Est-ce que les publications avec comité de lecture vont devoir évoluer sous la pression des prépublications, par exemple en étudiant les manuscrits plus vite ?


M. P. : C’est le cas en effet. Avec la Covid, certains journaux ont fait des efforts pour accélérer la relecture et la validation par les pairs – parfois au détriment de la qualité, comme l’a montré le fameux article publié par The Lancet qui suggérait que l’hydroxychloroquine augmentait la mortalité chez les malades. Il a été publié trop vite et retiré en moins de deux semaines, mais le mal était fait. Cela a contribué à brouiller la parole scientifique. Par ailleurs, il existe de plus en plus de liens entre les éditeurs et les preprints. Ainsi, des chercheurs de l’Inserm nous ont indiqué que certains journaux leur ont proposé de déposer leur prépublication chez eux, pour évaluation. D’autres journaux vont même plus loin.
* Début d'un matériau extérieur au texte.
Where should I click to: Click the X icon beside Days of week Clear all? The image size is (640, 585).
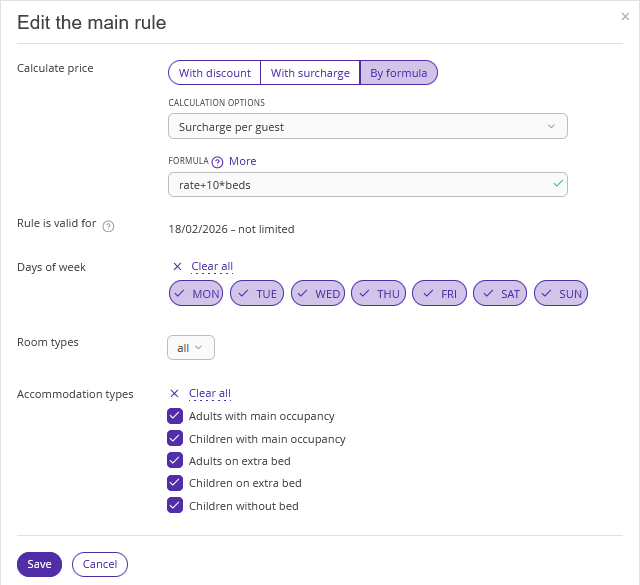(178, 267)
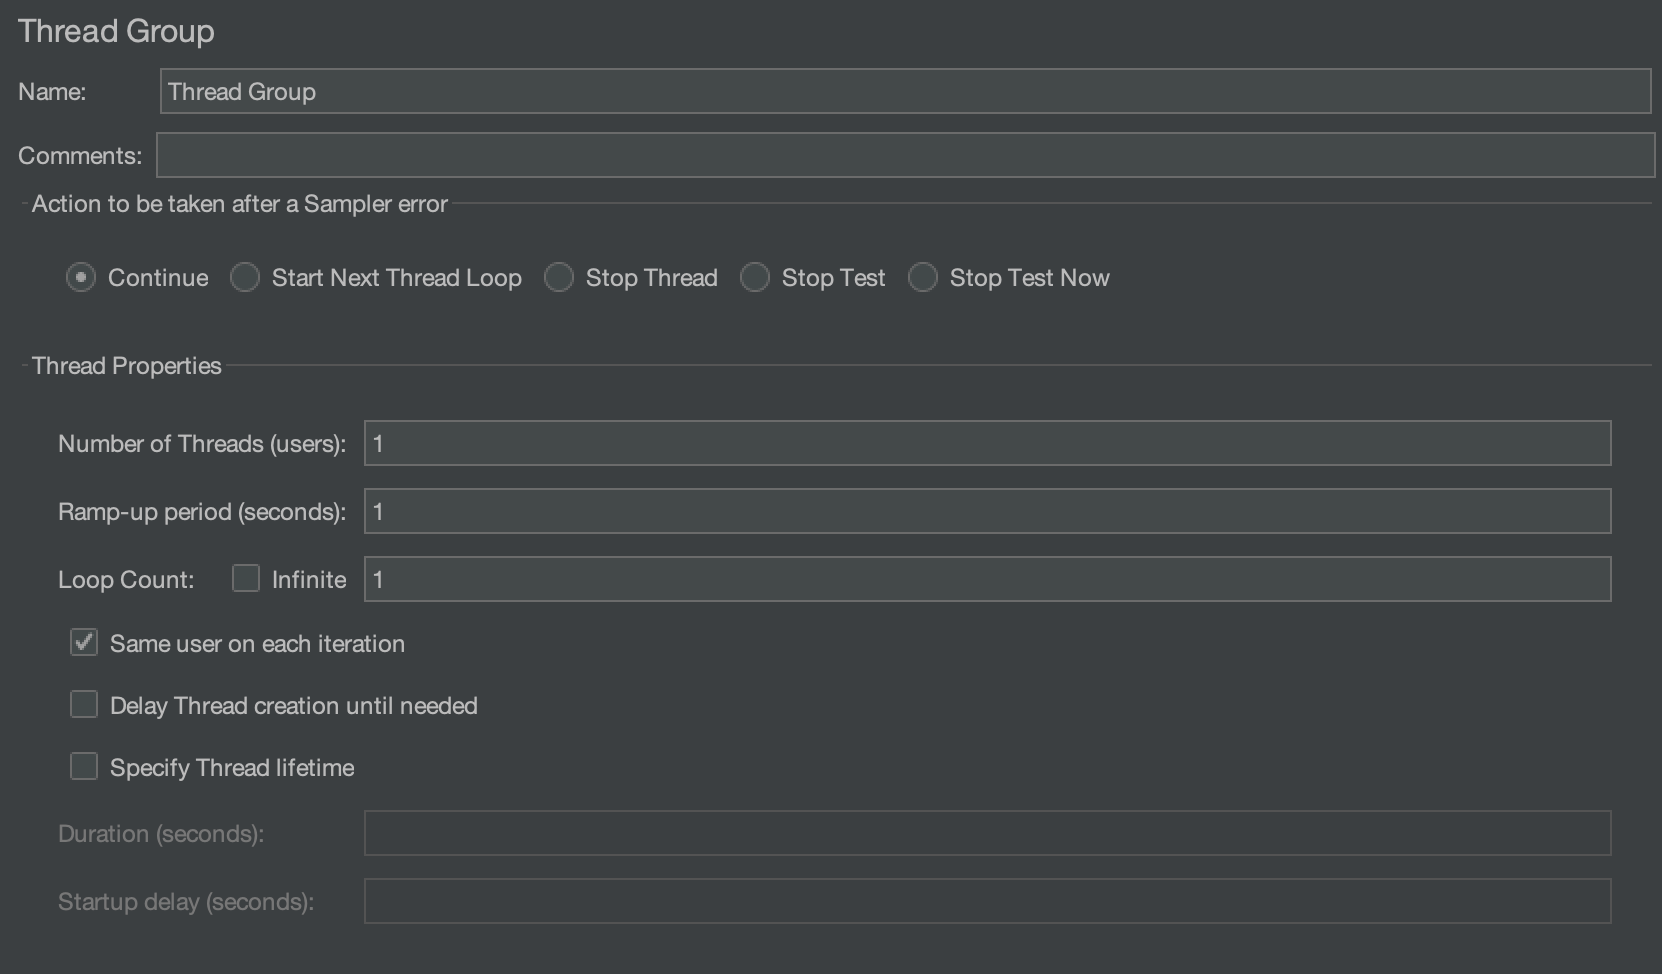The width and height of the screenshot is (1662, 974).
Task: Click the Thread Group panel heading
Action: (x=116, y=31)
Par exemple, eLife préconise que les articles destinés à être publiés dans ses pages soient d’abord rendus disponibles au format preprint. Si le chercheur n’a pas suivi cette recommandation, l’éditeur lui suggère de déposer l’article sur une plateforme. Ce passage par preprint deviendra même une règle chez eLife dans le courant de l’année 2021. 
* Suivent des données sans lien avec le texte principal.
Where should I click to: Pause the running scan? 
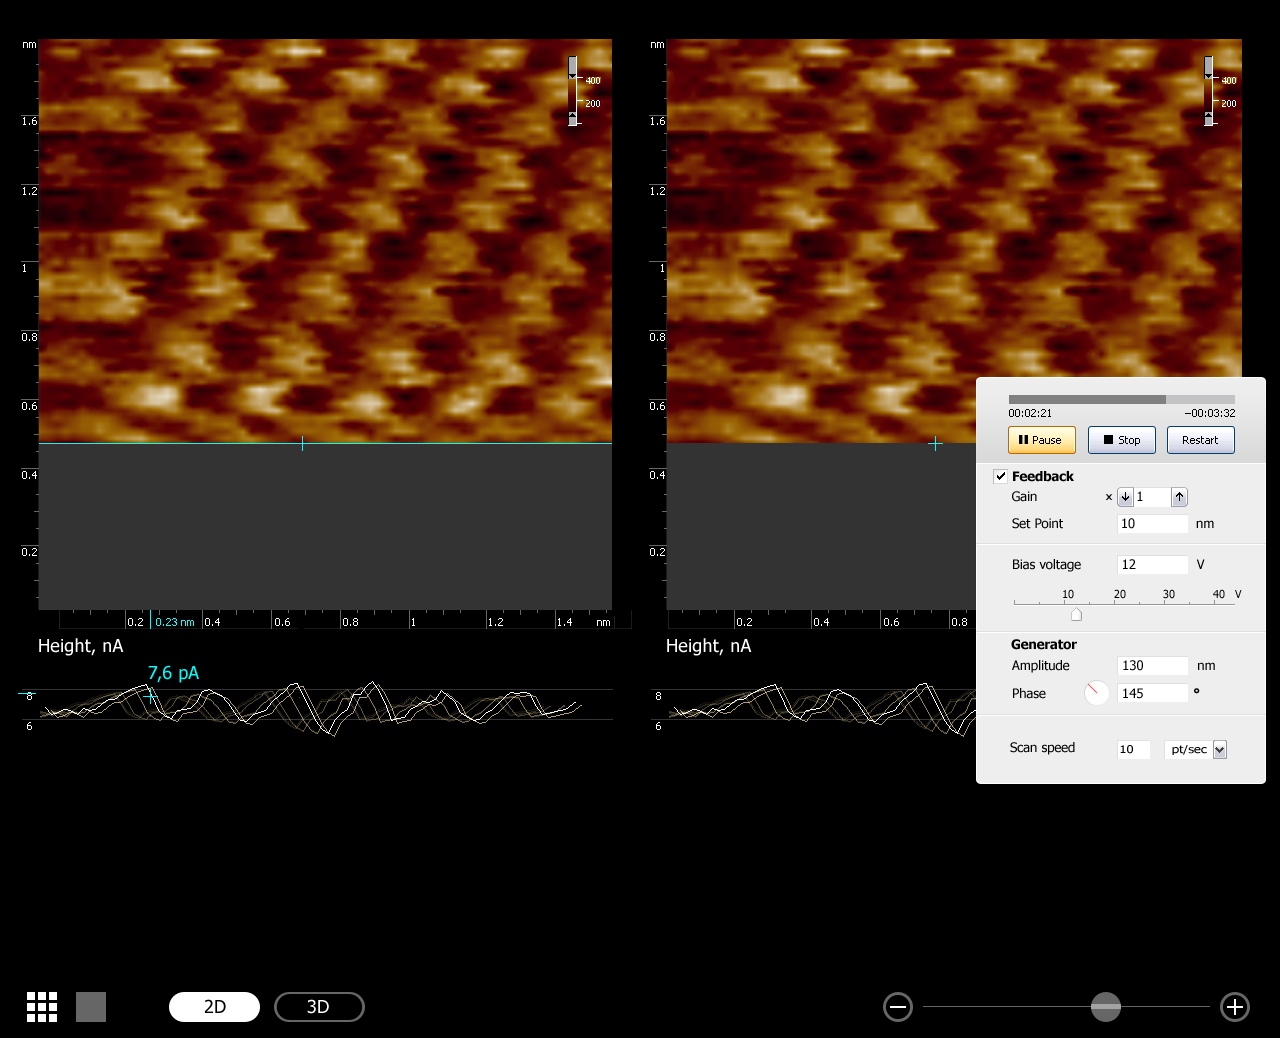[x=1041, y=440]
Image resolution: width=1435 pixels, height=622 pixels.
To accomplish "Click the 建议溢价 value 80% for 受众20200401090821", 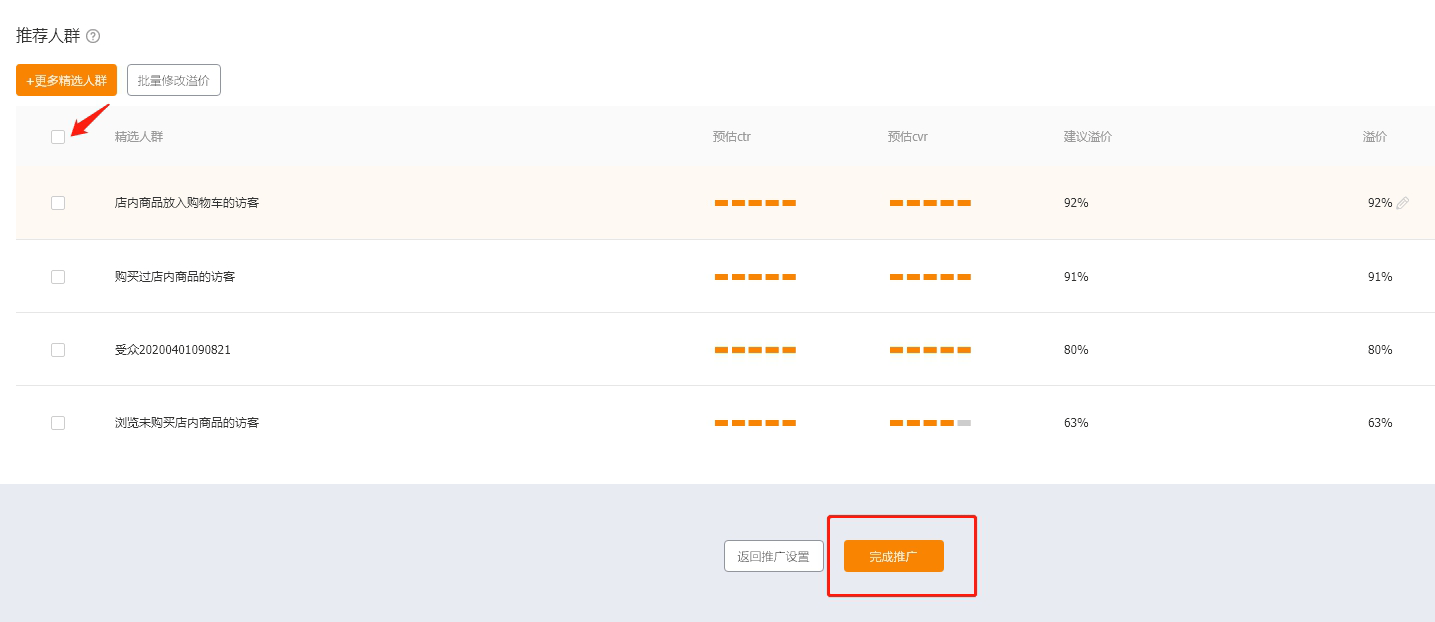I will (1076, 350).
Grâce à ces évolutions, verra-t-on naître un intermédiaire entre les prépublications et les publications « classiques » ?
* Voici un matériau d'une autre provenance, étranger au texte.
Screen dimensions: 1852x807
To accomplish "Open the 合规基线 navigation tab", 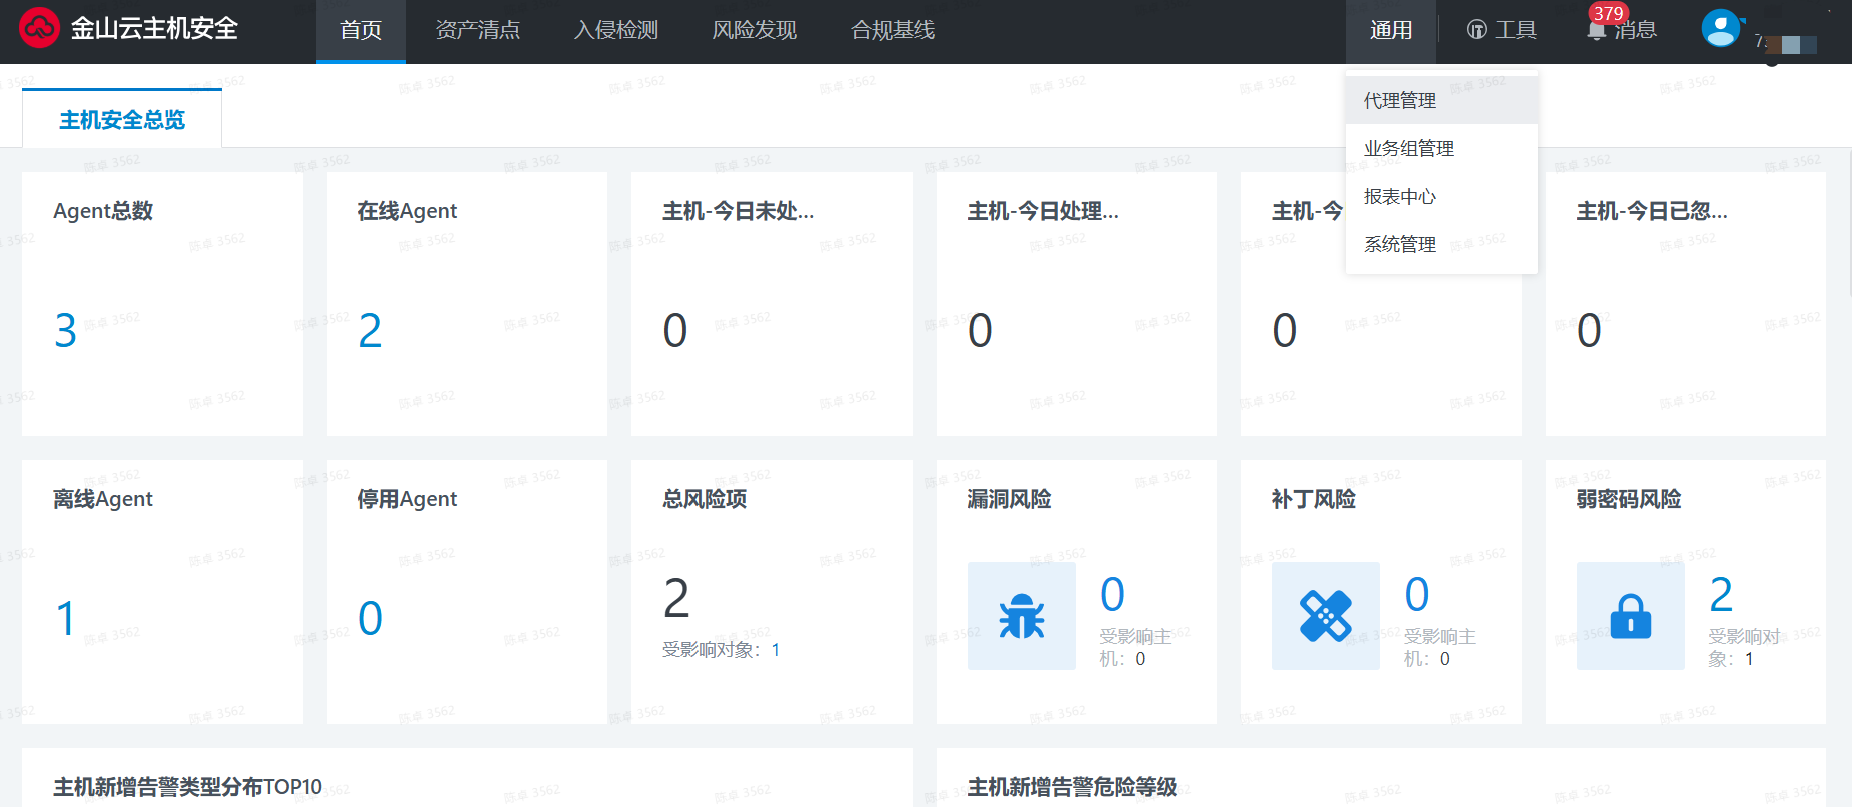I will coord(893,30).
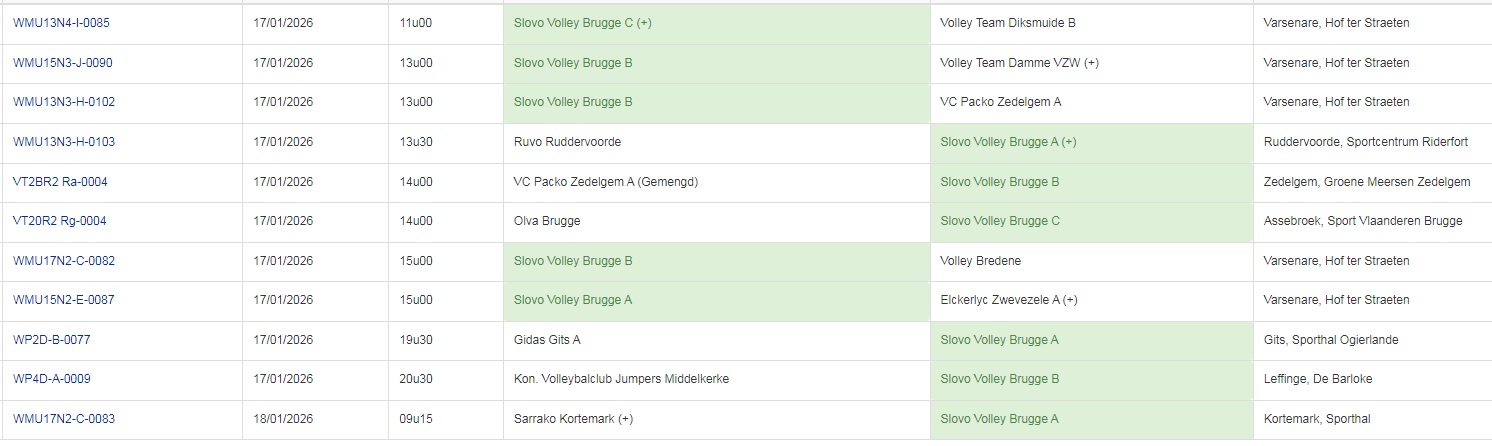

M. P. : Oui. La crise sanitaire de la Covid a été révélatrice de l’intérêt de partager sans attendre l’information, même non validée : dès qu’elle était disponible, des chercheurs s’en sont saisi et l’ont utilisée pour tester de nouvelles hypothèses de recherche ou tenter de reproduire des
résultats. Le système des preprints est donc pertinent, mais c’est la revue par les pairs qui donne tout son poids à la science. C’est pourquoi des communautés spécialisées dans la relecture critique des preprints se sont mises en place depuis plusieurs années. On peut citer Peer Community In (PCI), créée en 2016 par de jeunes chercheurs de l’Inra. Aujourd’hui, PCI s’appuie sur un réseau de 1 200 relecteurs spécialisés dans 12 domaines comme l’écologie, les neurosciences ou la génomique. Dans le même esprit, en 2019, l’éditeur réputé EMBO Press s’est associé à ASAPbio (Accelerating Science and Publication in Biology), un organisme à but non lucratif qui valorise la science ouverte. Ils ont lancé Review Commons, une plateforme qui examine les manuscrits avant de les soumettre à des revues. Cette « professionnalisation » de la relecture des preprints permet une révision par les pairs indépendante des intérêts des éditeurs, parfois fondés sur le caractère spectaculaire d’un projet de recherche ou le prestige associé à un auteur, plus que sur la qualité des travaux. On s’oriente donc en effet vers un nouveau standard de publication, avec des plateformes de preprint de haut niveau, valorisées par la relecture de grands spécialistes du domaine.

Cet article est issu de la partie Enjeux de la recherche du rapport d’activité 2020.